Stored records –
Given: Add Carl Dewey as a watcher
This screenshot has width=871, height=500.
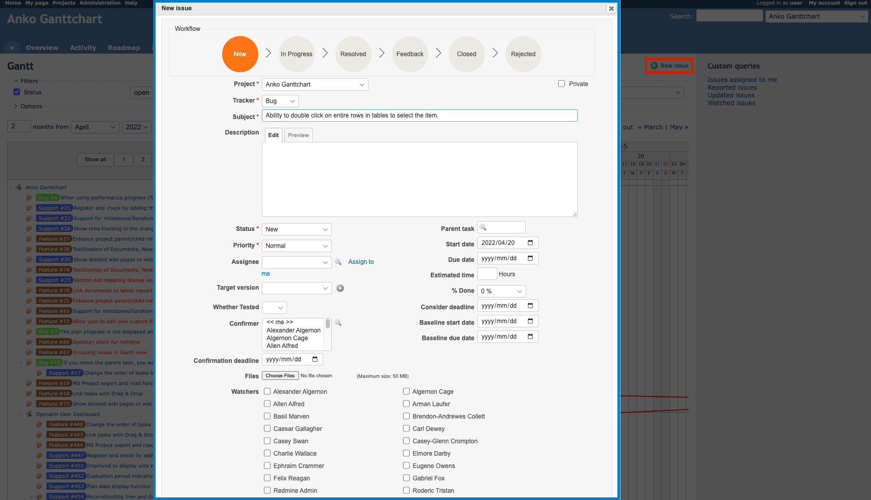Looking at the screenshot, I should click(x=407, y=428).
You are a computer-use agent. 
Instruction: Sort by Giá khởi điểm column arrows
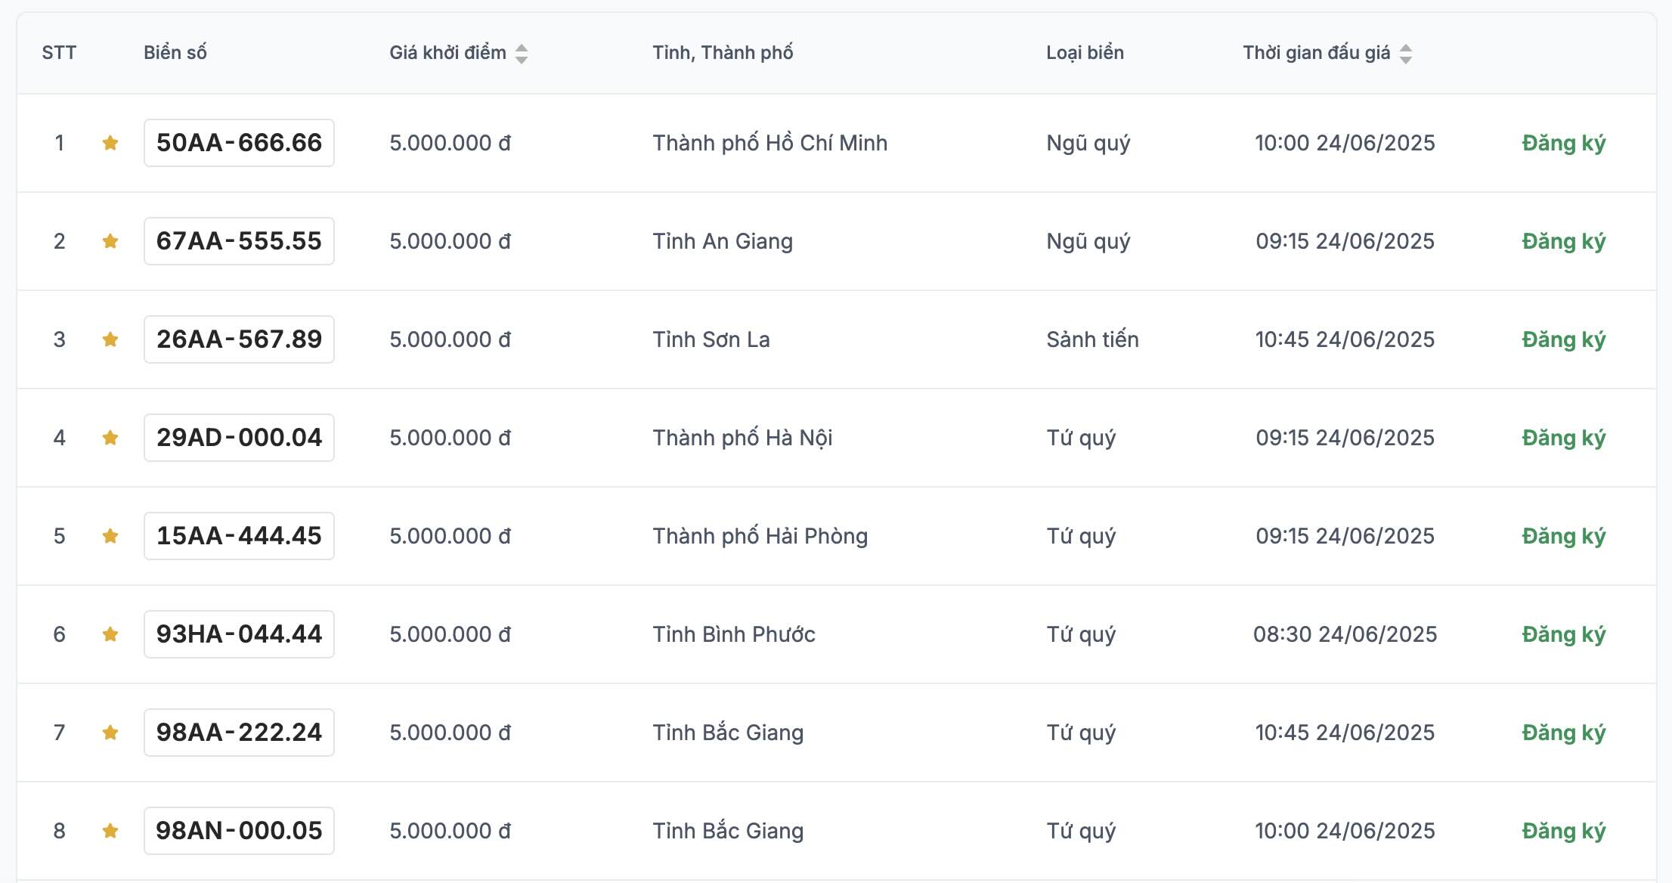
==
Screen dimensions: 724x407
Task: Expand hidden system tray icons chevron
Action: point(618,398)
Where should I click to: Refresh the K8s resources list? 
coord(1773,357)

YOUR TASK – Exercise for the records above: copy only the lines from the one with "Given: Add Carl Dewey as a watcher" to the one with "Instruction: Sort by", both ends kept, and drop the pictures.

EXERCISE OUTPUT –
Given: Add Carl Dewey as a watcher
This screenshot has width=871, height=500.
Looking at the screenshot, I should click(x=407, y=428).
You are a computer-use agent. 
Instruction: Sort by Giá khởi điểm column arrows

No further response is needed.